>>>>>
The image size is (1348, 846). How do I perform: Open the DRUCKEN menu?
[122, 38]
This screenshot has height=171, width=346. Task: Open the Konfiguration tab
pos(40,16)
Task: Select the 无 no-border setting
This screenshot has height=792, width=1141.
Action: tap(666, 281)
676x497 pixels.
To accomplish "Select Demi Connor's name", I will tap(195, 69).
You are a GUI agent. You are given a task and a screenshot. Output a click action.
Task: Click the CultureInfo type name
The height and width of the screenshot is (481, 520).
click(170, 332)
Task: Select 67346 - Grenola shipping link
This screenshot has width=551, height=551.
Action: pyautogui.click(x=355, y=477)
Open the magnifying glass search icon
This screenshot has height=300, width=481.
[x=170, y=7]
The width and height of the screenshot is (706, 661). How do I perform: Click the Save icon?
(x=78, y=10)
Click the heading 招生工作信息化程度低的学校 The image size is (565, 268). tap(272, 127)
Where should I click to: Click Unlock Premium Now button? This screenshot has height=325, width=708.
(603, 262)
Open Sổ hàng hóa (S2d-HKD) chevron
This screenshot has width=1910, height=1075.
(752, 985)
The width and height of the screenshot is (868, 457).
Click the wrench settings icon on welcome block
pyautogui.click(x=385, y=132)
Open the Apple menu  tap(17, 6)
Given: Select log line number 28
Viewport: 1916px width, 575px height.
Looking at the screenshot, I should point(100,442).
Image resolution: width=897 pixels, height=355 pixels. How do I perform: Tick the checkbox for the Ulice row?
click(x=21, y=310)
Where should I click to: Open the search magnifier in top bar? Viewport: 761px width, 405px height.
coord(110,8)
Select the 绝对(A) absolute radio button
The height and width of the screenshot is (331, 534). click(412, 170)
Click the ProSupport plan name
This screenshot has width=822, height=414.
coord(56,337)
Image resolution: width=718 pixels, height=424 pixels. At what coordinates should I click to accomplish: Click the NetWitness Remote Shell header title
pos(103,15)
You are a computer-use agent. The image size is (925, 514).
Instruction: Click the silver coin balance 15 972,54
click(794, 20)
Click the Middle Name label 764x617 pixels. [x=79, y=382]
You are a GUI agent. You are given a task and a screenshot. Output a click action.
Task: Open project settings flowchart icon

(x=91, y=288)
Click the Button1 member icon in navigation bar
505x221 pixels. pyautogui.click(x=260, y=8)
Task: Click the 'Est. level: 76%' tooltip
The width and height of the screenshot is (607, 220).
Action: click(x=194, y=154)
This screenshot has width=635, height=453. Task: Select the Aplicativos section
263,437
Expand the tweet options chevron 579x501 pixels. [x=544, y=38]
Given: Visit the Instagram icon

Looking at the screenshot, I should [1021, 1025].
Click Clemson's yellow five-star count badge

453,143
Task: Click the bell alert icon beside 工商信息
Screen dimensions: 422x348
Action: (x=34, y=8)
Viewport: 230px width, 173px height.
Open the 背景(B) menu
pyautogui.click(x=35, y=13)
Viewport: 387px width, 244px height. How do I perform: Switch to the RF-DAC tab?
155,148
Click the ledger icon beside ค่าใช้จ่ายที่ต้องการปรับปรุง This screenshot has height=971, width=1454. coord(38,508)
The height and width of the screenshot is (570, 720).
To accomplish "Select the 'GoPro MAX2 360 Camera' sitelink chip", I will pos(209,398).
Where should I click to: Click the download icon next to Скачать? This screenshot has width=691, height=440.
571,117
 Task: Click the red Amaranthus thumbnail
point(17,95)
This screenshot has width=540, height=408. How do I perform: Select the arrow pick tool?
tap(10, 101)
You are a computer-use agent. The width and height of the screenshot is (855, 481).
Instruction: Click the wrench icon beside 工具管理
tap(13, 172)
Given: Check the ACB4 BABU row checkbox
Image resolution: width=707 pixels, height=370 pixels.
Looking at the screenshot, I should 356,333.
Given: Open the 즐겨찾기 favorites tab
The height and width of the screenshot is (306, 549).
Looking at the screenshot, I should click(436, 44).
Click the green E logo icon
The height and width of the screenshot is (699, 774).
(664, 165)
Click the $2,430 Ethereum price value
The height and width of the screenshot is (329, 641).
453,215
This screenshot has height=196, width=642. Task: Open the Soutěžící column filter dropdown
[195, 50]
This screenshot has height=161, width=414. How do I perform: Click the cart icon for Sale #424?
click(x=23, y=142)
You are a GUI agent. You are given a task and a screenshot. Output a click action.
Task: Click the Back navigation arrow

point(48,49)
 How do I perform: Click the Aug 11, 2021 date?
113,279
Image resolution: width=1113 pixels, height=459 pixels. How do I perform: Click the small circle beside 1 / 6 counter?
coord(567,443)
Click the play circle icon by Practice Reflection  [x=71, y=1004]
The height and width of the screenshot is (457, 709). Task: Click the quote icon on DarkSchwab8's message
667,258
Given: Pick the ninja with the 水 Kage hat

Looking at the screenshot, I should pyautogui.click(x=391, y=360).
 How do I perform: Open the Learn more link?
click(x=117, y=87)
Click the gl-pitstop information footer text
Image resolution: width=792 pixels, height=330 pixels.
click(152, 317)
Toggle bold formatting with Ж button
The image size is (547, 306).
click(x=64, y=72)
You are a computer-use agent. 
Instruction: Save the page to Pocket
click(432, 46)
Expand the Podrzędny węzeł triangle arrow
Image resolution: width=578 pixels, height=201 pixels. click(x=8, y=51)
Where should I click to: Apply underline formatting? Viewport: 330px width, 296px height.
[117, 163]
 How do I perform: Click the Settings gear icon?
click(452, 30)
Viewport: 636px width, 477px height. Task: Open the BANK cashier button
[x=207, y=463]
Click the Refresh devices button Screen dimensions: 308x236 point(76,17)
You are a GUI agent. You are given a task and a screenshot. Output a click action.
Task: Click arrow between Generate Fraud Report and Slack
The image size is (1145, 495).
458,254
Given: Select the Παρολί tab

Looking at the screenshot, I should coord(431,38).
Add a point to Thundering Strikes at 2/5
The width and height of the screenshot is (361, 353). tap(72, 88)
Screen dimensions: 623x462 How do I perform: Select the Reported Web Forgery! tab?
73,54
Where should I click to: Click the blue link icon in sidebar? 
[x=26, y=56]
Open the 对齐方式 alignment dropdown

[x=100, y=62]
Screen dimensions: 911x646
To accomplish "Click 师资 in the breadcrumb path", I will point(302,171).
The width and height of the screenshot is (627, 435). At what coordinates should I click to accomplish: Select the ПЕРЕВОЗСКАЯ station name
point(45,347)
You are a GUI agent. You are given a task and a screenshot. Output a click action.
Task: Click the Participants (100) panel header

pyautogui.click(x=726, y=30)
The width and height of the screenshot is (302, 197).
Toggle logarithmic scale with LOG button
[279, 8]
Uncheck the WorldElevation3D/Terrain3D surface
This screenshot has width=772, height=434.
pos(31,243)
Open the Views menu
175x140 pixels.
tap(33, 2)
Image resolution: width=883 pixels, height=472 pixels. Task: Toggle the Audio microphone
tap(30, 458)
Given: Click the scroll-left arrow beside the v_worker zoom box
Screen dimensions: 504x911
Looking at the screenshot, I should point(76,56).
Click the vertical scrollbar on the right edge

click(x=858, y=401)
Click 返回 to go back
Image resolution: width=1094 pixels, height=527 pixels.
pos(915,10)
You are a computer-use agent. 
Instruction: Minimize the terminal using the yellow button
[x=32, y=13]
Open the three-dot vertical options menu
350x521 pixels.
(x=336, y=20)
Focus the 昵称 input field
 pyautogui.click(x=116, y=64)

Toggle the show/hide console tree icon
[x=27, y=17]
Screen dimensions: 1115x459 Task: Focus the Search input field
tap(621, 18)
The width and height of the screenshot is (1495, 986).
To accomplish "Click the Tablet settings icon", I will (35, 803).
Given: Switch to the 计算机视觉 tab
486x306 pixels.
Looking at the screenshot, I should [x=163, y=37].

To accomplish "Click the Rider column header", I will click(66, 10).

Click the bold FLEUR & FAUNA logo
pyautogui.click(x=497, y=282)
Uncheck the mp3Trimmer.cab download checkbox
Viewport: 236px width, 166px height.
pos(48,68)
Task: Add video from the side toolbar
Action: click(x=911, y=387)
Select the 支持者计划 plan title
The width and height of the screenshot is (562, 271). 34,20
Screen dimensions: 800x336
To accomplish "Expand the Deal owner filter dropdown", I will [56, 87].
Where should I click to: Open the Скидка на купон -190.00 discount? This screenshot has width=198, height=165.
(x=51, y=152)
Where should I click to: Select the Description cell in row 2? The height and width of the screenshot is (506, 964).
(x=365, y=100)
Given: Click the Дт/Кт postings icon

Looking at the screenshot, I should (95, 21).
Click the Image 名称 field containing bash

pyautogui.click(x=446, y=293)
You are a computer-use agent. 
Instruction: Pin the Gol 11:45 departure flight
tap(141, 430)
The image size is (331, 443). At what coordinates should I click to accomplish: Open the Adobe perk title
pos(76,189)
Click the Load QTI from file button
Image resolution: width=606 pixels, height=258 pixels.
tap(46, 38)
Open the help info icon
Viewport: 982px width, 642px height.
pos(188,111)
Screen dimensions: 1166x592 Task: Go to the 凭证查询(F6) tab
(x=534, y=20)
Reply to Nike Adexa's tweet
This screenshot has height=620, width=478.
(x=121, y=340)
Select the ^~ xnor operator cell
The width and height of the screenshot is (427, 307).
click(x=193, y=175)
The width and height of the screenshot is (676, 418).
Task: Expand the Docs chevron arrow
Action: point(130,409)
<<<<<
■ DIRECTIONS FOR THIS TASK ■
List each line of the entries that holds the string "will".

■ YOUR RESPONSE ■
To accomplish "Select Demi Connor's name", I will tap(195, 69).
To accomplish "Select the 'GoPro MAX2 360 Camera' sitelink chip", I will pos(209,398).
To accomplish "Click 师资 in the breadcrumb path", I will point(302,171).
To accomplish "Click the Tablet settings icon", I will (35, 803).
To accomplish "Click the Rider column header", I will click(66, 10).
To accomplish "Expand the Deal owner filter dropdown", I will [56, 87].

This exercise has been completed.